AUFGABE. Gib aus dem Text zum Bürgergeld-Urteil unten die Stelle von „Der Fall: Mehrfache“ bis „Bareinzahlungen und Dritteinzahlungen.“ wortgetreu wieder.

ANGEZEIGTER TEXT.
Wer Bürgergeld beantragt, muss die eigene Hilfebedürftigkeit belegen. Werden angeforderte Unterlagen nicht oder nur bruchstückhaft vorgelegt, darf das Jobcenter Leistungen vollständig versagen. Das hat das Landessozialgericht (LSG) Berlin-Brandenburg im Fall L 1 AS 1102/24 bestätigt.
Der Fall: Mehrfache Mitwirkungsaufforderungen – entscheidende Unterlagen fehlten
Der Kläger hatte nach einem Umzug einen neuen Antrag auf Bürgergeld gestellt. Das Jobcenter forderte ihn noch am Tag der Antragstellung zur Mitwirkung auf und erinnerte mehrfach innerhalb zweier Monate. Teilunterlagen kamen zwar, aber wesentliche Nachweise fehlten weiterhin, u. a. zur Beendigung bzw. Ausgestaltung seines Gewerbes, zu einer angegebenen Kommanditgesellschaft, lückenlose Kontoauszüge sämtlicher Konten, Mietvertrag, Kfz-Nachweise sowie Angaben zu Bareinzahlungen und Dritteinzahlungen.

BEREITGESTELLTE DATEN.
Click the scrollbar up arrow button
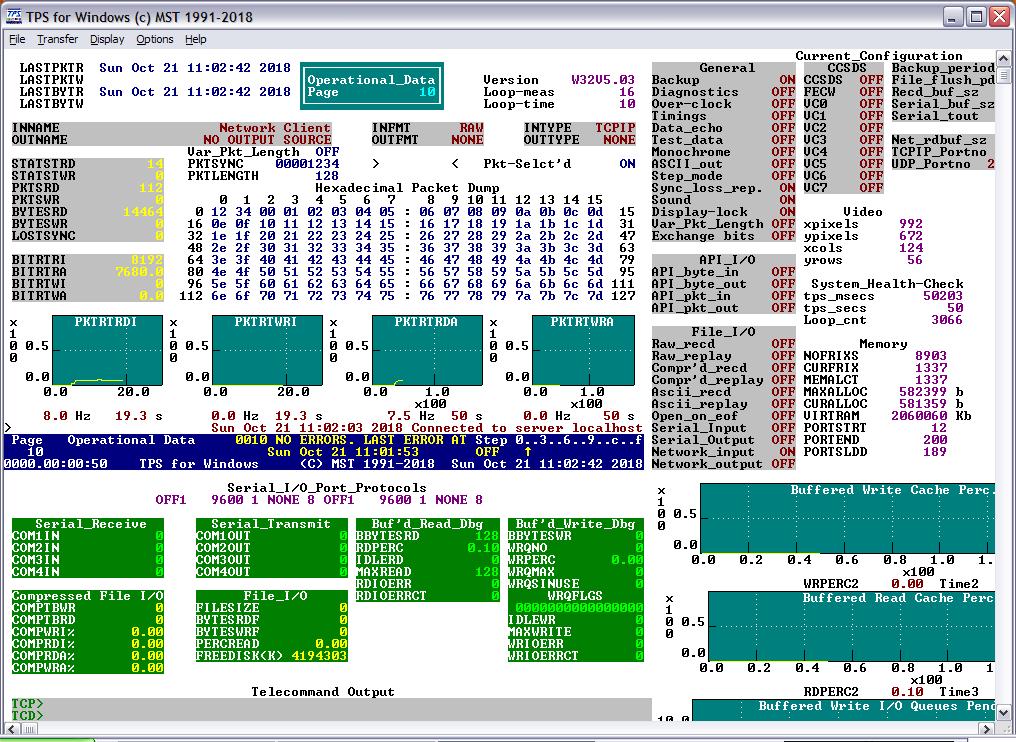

ANTWORT.
Der Fall: Mehrfache Mitwirkungsaufforderungen – entscheidende Unterlagen fehlten
Der Kläger hatte nach einem Umzug einen neuen Antrag auf Bürgergeld gestellt. Das Jobcenter forderte ihn noch am Tag der Antragstellung zur Mitwirkung auf und erinnerte mehrfach innerhalb zweier Monate. Teilunterlagen kamen zwar, aber wesentliche Nachweise fehlten weiterhin, u. a. zur Beendigung bzw. Ausgestaltung seines Gewerbes, zu einer angegebenen Kommanditgesellschaft, lückenlose Kontoauszüge sämtlicher Konten, Mietvertrag, Kfz-Nachweise sowie Angaben zu Bareinzahlungen und Dritteinzahlungen.